A cidade de Marechal Thaumaturgo fica localizada na confluência dos rios Juruá e Amônia. Os dois, como se diz numa linguagem regional, estavam até a tampa. Junto com os seus demais parceiros, Benky corria contra o tempo para salvar os peixes dos açudes do instituto. Ao menos seis deles foram atingidos pela alagação, e os peixes levados pela correnteza dos rios. O mesmo se repetiu na aldeia Novo Destino, do povo Apolima-Arara.


Os povos Ashaninka e Apolima-Arara do rio Amônia perderam seus roçados e criações, ficando em situação de insegurança alimentar (Foto: Isaka Huni Kuĩ/Opirj)



De um extremo a outro

Meses atrás, o cenário era outro: de peixes mortos no rio Amônia por conta do nível crítico de vazante do manancial e as altas temperaturas que reduziram a oxigenação da água. Queimadas e incêndios florestais também foram registrados no município, incluindo em unidades de conservação. Nem mesmo o bem preservado Vale do Juruá tem escapado da ação devastadora dos homens – e das respostas dadas pela natureza.

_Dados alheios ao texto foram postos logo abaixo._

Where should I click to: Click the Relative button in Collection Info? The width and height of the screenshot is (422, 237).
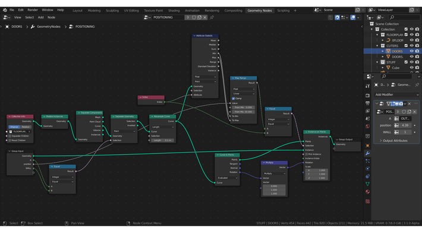coord(26,127)
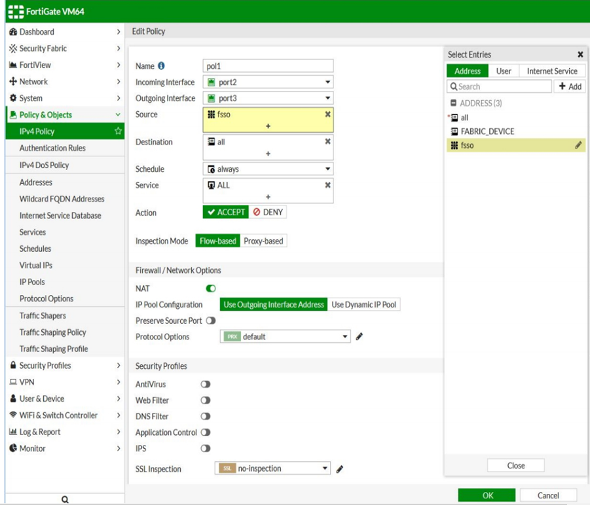Enable the AntiVirus toggle
The image size is (590, 505).
tap(206, 385)
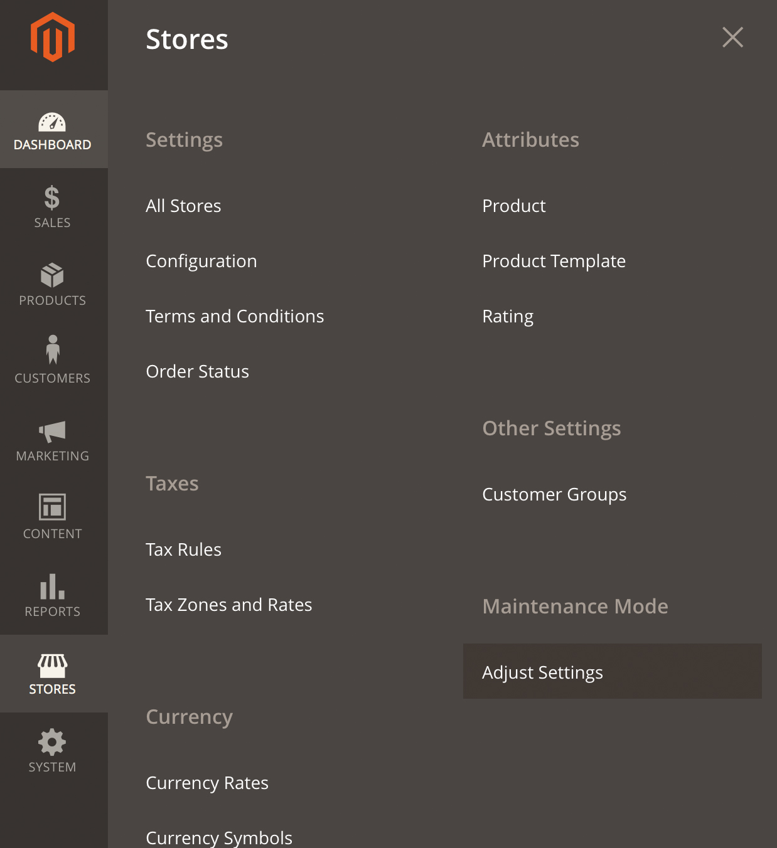
Task: Select Adjust Settings under Maintenance Mode
Action: point(613,671)
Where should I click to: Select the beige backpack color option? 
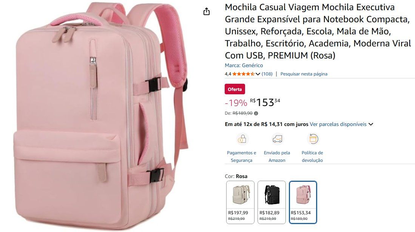pyautogui.click(x=240, y=202)
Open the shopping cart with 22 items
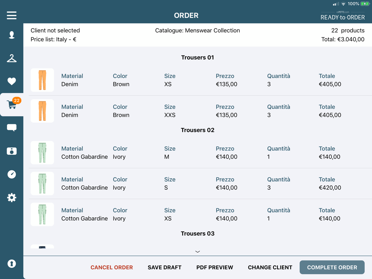This screenshot has height=279, width=372. click(12, 105)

No dia seguinte era preciso seguir viagem. Subir o rio Amônia até a aldeia Apiwtxa, do povo Ashaninka, na Terra Indígena Kampa do Rio Amônia. Antes, uma parada nas aldeias do povo Apolima-Arara, na Terra Indígena Arara do Rio Amônia.

Os dois povos estão entre os mais afetados pela grande inundação que afetou a Amazônia naquele fim de fevereiro. Eles perderam quase todos os seus roçados de macaxeira e banana. Só escaparam os cultivados nas partes mais altas. Mas é costume manter os roçados sempre às margens dos rios, não houve tempo para salvar muita coisa – ou nada.

(Foto: Isaka Huni Kuĩ/Opirj)

Muitas comunidades indígenas do Acre perderam toda a garantia de sua segurança alimentar para o ano de 2024; roçados e criações foram levados pela alagação. O desafio agora é recuperar os cultivos. No caso da banana, a recuperação leva, no mínimo, um ano. A macaxeira pouco mais de seis meses.

Todavia, o cenário climático não é nada positivo para o próximo verão amazônico; as previsões são de uma estiagem severa que reduzirá a quantidade chuvas e elevará as temperaturas – um ambiente nada bom para quem sobrevive da agricultura.

Enquanto a situação na melhora, a Opirj desenvolve ações emergenciais para auxiliar as comunidades indígenas afetadas, com a distribuição de sacolões, água mineral e sacas de farinha – o mais importante item da dieta alimentar acreana. Sem os roçados de macaxeira, as comunidades não podem produzir a farinha. Para os povos indígenas, até seus rituais de espiritualidade ficam afetados, pois a macaxeira é a principal base de produção da caiçuma. No caso dos Ashaninka, a piyarentsi.

Como destaca a liderança Moisés Piyãnko, não e trata apenas do consumo de uma bebida fermentada, mas de uma cultura ancestral, no qual toda a comunidade se reúne para ouvir e contar histórias. Um ritual onde os mais velhos, as grandes lideranças, transmitem o conhecimento do povo aos mais jovens. Sim, a crise climática é uma grave ameaça para a sobrevivência dos povos indígenas e de suas ancestralidades.

O resultado da viagem feita pelo jornal Varadouro está documentada no minidocumentário Aldeias Inundadas. As imagens foram feitas pelo jovem comunicador Isaka Huni Kuĩ, que integrava a equipe técnica da Opirj e também produziu conteúdo para a Coiab. No filme, as lideranças indígenas são os principais protagonistas, ao narrarem como a grande cheia de 2024 impactou e replanejou seus modos de vida.